[bognition]

Most if not all of the very interesting signals are in the 100hz - 10Khz range. These signals are also very low voltage so. Add in that the skulls acts as a low pass filter and you end up in a situation where you just will not be able to recover the information needed to decode what the brain is doing at the required resolution.

You can use ECoG which is like EEG but placed on under dura-mater (a protective bag around the brain) but this is also highly invasive. Also the spatial resolution is pretty bad. You can get a hundred or so sensors in a few square centimeters.

[PH01]

What signals do you mean? Brain waves measured in EEG typically range from 0.5 Hz and above.

[bognition]

The signals you pick up between 0.5 Hz and 40Hz are mostly likely "population" level signals or put another way the average activity of millions of neurons spread across large swaths of the brain. A good analogy re: trying to decode the brain from EEG would be akin to trying to decode what is going on in a soccer match but only using the noise of the crowds.

[PH01]

How are signals up to 10Khz generated? I thought the absolute refractory period of a neuronal action potential limits the rate at which they can fire.

[mattkrause]

From start to finish, an individual action potential lasts about 1ms, followed by a few millisecond refractory period.
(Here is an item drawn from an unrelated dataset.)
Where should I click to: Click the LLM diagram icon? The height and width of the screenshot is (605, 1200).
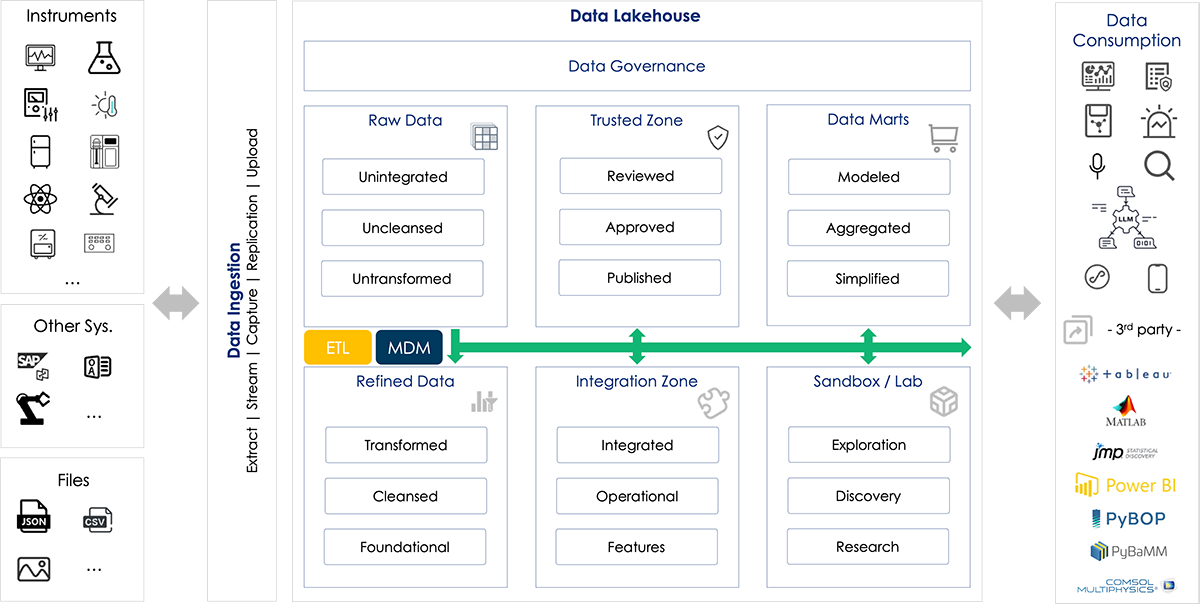(1127, 218)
There is probably not much biologically-relevant activity happening at faster timescales.

However, one often wants to "sort" spikes so that those arising from individual neurons are grouped together. To do so, you need to sample fast enough to capture the shape of the action potential, not just the fact that it happened. This usually requires sampling rates in the 10s of kHz. (~30 kHz would be good).

[PH01]

So, to be clear, the signal of interest does not go above 1kHz.
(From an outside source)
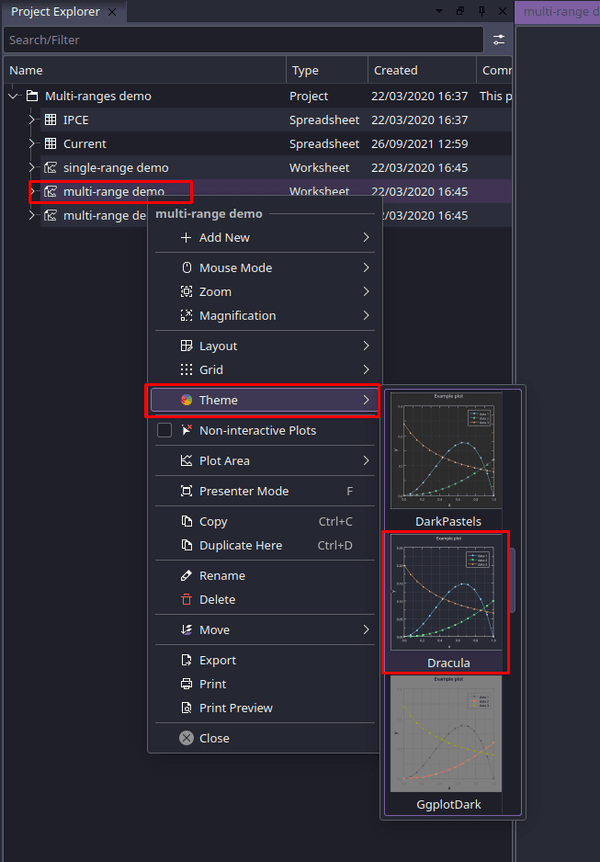600x862 pixels.
Task: Click the Print Preview icon
Action: click(186, 708)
Obviously if you want to sample a signal you have to use a higher frqeuency.

[mattkrause]

Eh, it depends on what you're calling "the signal of interest."

A spike train, the output of a neuron, can reasonably be represented as a binary signal (1=spike, 0=no spike) at 1 kHz. In fact, I'd say this is nearly standard.

The neuron's membrane potential, a combination of its current inputs, intrinsic properties, and recent history, changes on faster timescales. Whatever processing the brain does probably does not use this information itself, but one probably wants access to it anyway for experimental and practical reasons.

The signal that an extracellular electrode picks up isn't that 1 kHz spike train. It's many of them mixed together and you'll need finer features to tell them apart. In other words, you can't just invoke Nyquist, sample at 2 kHz, and call it a day.